A mild winter kept lobstermen on the water and
there was plenty of product to meet the limited demand in April.
In May, however, the weather went downhill at the same time demand
picked up, which sent prices up instead of down. As a result, the
average Boston price for 1-pound lobsters rose this year from an
April low of about $4.75 a pound to $5.25 in May. Last year, prices
dropped from almost $7.90 in April to $5.50 in May.
However, by July, things were back to normal as
Canadian fishermen were off the water and normal summer demand pushed
prices up to levels that were similar to last year at about $5.80
a pound.
Look for lobster prices to be slightly lower than
last year as there should be plenty of product available. Imports
of live lobsters from Canada were up 18 percent through May to almost
12,000 metric tons. Early indications are also that Maine lobstermen,
who typically land about 70 percent of the U.S. catch, will have
another good year with catches of about 22,000 metric tons.
On the spiny side of lobster, fishermen from Western
Australia saw their quota slashed more than 20 percent. As a result,
production from this fishery, which runs November to May, should
be less than 10,000 metric tons.
Not surprisingly, imports of coldwater tails from
Australia are down 5 percent through May to 574 metric tons. An
increase in exports from South Africa more than offset the shortfall
from Australia. Nevertheless, the price of 5/6-ounce coldwater tails
has bumped up to $24 this spring, an increase of about $2 a pound.
Large coldwater tails were in shorter supply, which caused the price
of 8/10-ounce tails to jump $8 a pound to a record $27.

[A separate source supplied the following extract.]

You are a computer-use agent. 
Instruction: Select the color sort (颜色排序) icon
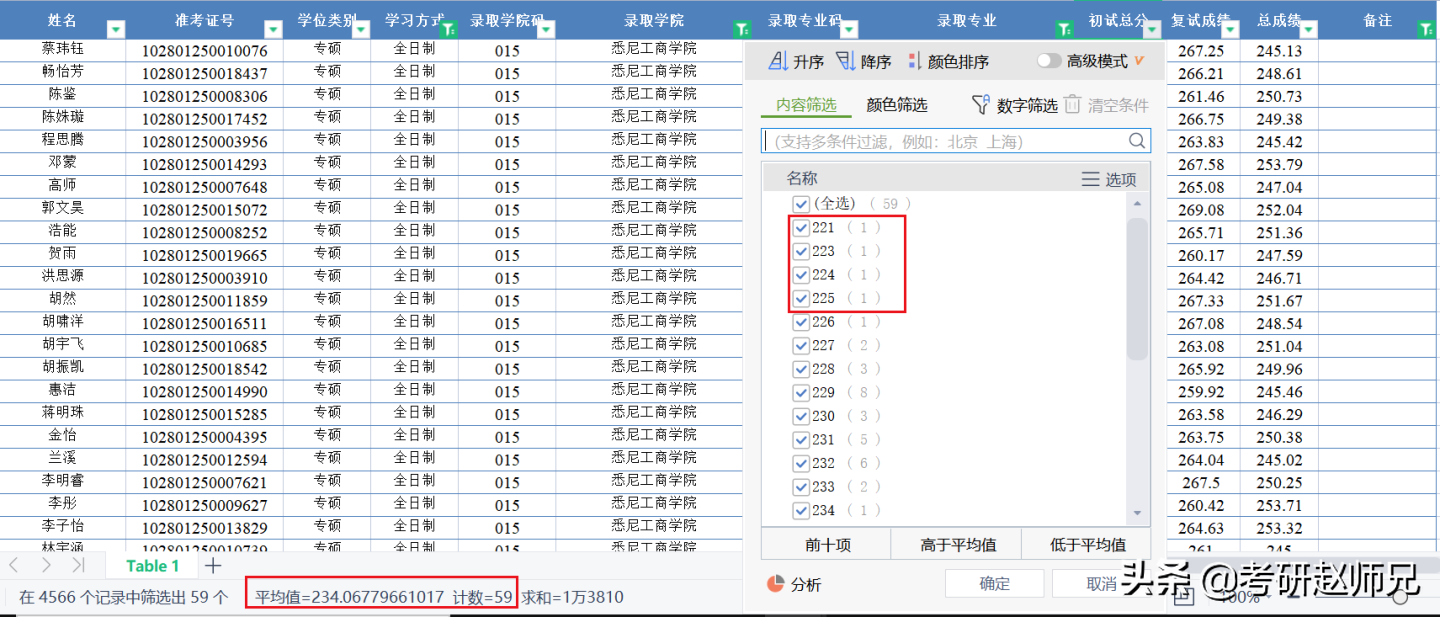[913, 61]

Supplies of warmwater tails were relatively stable,
as a decline in imports from the Bahamas and Nicaragua was offset
by increases from Honduras and Brazil. The price to distributors
for 5-ounce tails from Brazil and the Caribbean has been running
$17.50 to $17.75 a pound, up $1.50 to $2 from last year. As long
as supplies remain limited, look for these high price levels to
stick.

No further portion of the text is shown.